Foot and ankle injuries can be painful and crippling. When an injury does occur, there can be sudden and severe pain, or swelling and bruising may occur at a later time. Depending on the severity of the injuries, surgeries, extensive medical treatment, and physical therapy may be required. Some cases may even result in permanent disabilities such as limited movement or constant pain.
Types of Foot or Ankle Injuries
There are a few different types of foot or ankle injuries that can occur. For example, a bone can be fractured in a car crash or the ligament can be sprained in an unsafe premises fall. Some of the most common foot or ankle injuries are:
- Fractures- also known as broken bones
- Strains- the overstretching of muscles that causes the muscle fibers to tear
- Sprains- the stretching or tearing of ligaments that connect bones and joints
- Contusions- a deep bruise to the foot caused by internal bleeding
- Crushing injuries- tissues are damaged by being squeezed or compressed causing bleeding into the tissues and swelling
- Puncture wounds- an open cut or wound caused by a sharp or pointed object. Puncture wounds can lead to infections if not properly treated
- Dislocations- an injury to a joint (where at least two or more bones come together) which the ends of the bones are forced from their normal positions
Soft tissue injuries can be caused by almost any type of accident, from a fall at work to a minor car accident. These injuries can cause long-term pain and suffering, effect your ability to work, and even your everyday lifestyle. Soft tissue injuries can affect most parts of the body such as neck, back, arms, and legs.

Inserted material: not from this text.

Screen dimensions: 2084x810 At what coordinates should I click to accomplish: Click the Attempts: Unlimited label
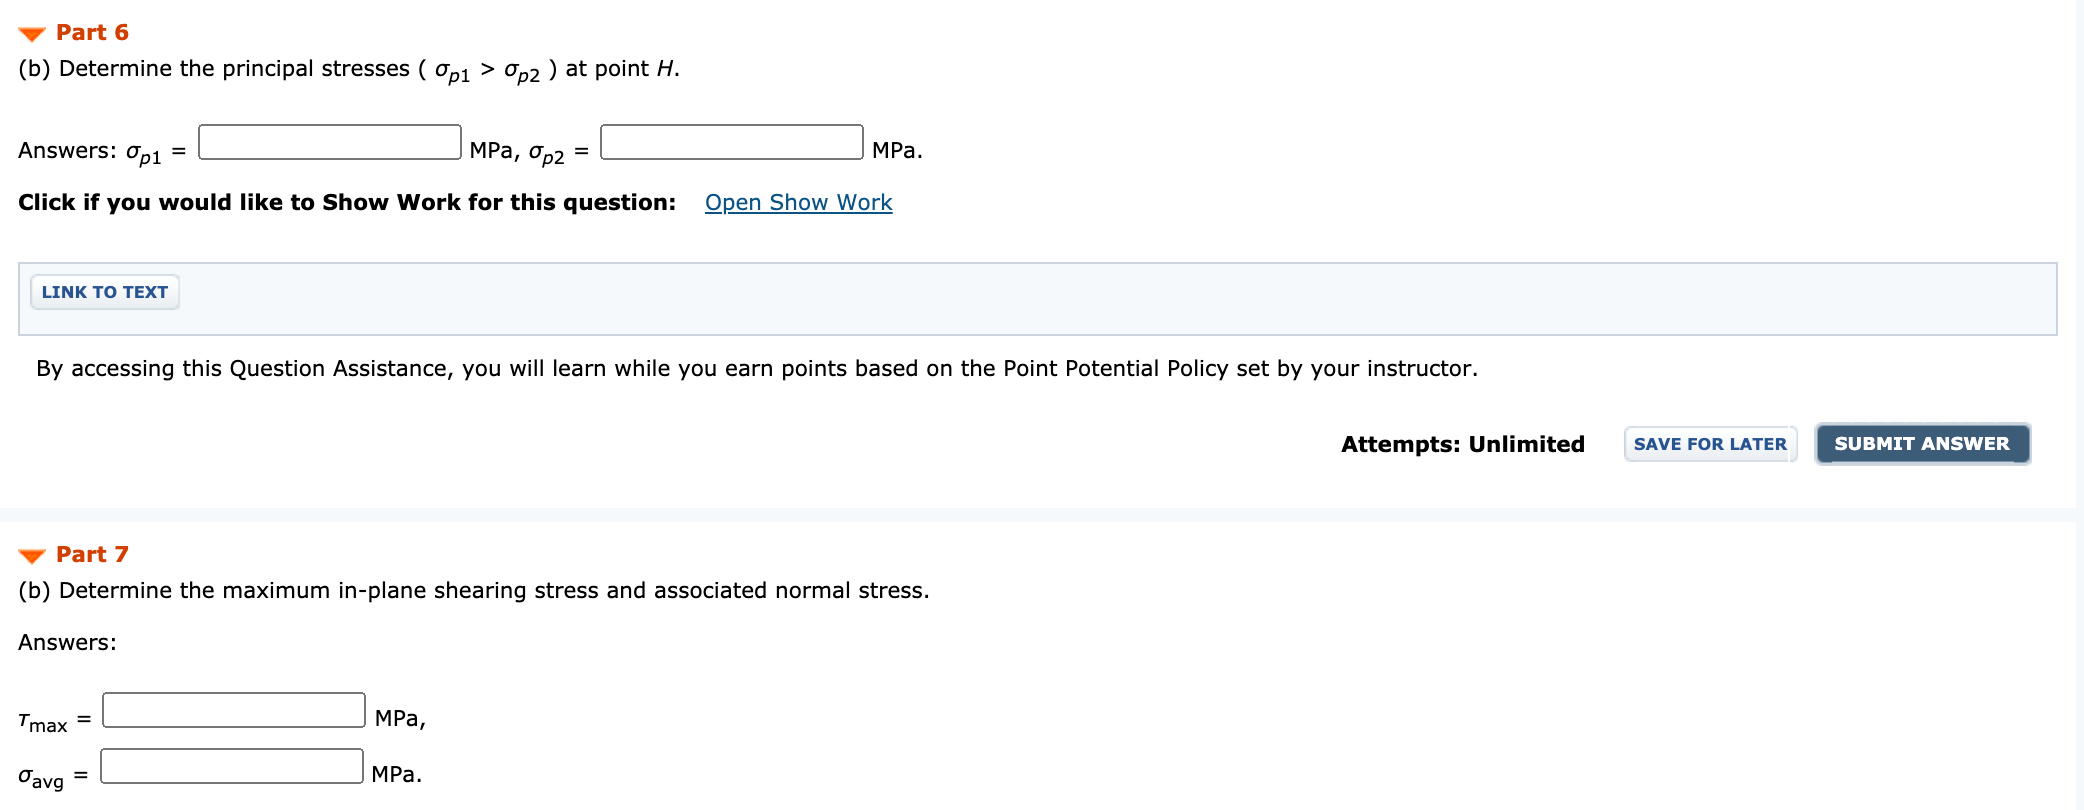[x=1463, y=444]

Types of Soft Tissue Injuries
A soft tissue injury occurs when muscles, ligaments, or tendons are damaged. There are two basic types of soft tissue injury: intrinsic and extrinsic trauma. Intrinsic trauma is generally caused by over-contracting, over-stretching, or uncontrolled internal stress. Extrinsic trauma involves contact with a blunt object that causes closed damage to the tissue or a sharp object that causes open damage to the tissue. Below are some of the types of soft tissue injuries:
- Strains- caused by the overuse of a muscle or a tendon
- Whiplash– a sprain, strain, or hyper-extension injury caused by a sudden whip-like movement,usually specific to the neck
- Sprains- are classified as damage to a ligament that is caused by joint over-extension
- Contusions- internal bleeding, also known as bruises
Some of the most common symptoms that are associated with soft tissue injuries are chronic pain, bruising, and swelling.